While a shortage in housing aggravates the problems of both homelessness and housing affordability, there are key differences. Anyone can find themselves temporarily homeless due to economic conditions. However, data shows that for many individuals experiencing homelessness, it is a chronic problem that often comes with challenges of mental and physical illness.
Democrat leaders’ pushes to change the justice system through laws like AB 109, which has forced an estimated 60,000 convicted felons out of prison, has also increased pressure on the system. Many of these individuals have difficulties with drug abuse and may avoid shelters so they can continue to use. A side effect of these early releases is that the state lacks adequate tools to connect them with treatment and services.

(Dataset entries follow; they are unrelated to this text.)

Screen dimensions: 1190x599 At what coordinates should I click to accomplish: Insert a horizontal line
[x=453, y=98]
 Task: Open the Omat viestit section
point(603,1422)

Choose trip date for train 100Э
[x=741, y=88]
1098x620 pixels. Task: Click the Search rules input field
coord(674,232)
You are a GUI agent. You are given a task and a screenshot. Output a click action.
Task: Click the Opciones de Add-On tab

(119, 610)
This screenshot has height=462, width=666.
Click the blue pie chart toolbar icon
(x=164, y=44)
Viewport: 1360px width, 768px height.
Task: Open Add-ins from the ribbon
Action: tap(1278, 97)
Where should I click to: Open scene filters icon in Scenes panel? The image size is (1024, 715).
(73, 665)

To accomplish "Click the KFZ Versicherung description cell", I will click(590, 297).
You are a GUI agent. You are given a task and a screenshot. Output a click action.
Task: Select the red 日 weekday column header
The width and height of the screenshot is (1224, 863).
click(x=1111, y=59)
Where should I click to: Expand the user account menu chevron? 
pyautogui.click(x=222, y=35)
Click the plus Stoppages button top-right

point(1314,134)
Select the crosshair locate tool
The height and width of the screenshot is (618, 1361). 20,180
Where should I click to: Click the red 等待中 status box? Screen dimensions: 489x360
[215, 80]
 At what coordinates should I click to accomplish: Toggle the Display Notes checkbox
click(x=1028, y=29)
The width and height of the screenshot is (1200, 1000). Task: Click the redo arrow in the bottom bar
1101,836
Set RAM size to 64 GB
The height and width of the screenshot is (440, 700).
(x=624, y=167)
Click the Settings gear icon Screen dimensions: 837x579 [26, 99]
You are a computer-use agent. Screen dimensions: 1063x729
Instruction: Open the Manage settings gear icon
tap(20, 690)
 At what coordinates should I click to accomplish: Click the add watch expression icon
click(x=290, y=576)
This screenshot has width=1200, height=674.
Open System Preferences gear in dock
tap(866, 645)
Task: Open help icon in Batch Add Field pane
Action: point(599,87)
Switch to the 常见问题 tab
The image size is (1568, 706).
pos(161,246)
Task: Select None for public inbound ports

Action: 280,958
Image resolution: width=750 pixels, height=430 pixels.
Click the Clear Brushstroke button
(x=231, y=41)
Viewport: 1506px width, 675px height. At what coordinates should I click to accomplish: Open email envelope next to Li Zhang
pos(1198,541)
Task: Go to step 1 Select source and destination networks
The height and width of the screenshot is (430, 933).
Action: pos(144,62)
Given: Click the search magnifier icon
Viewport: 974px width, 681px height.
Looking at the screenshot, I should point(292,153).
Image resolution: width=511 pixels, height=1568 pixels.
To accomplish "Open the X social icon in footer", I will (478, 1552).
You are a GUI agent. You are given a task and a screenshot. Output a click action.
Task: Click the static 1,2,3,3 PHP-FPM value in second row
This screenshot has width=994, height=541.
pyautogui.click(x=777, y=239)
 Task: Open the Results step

In linking housing with homelessness generally, the reality is that housing is not the only expensive aspect of living in California. The added cost pressures of excessive taxes on earnings, gas, businesses, and more, all compound the affordability crisis. A recent survey by Edelman Intelligence found 63 percent of millennials have considered leaving the state.
From top to bottom, people are being priced out, with the median home price approaching $600,000 and higher in more urban areas. This limits housing options that are close to places of work. As people are pushed to live further away from their jobs, commutes become longer and adversely impacts quality of life. If people do not have the opportunity to move up, the supply of more affordable housing, especially for first-time buyers, goes down. Because of overall scarcity, even housing that is freed up is more expensive than it once was.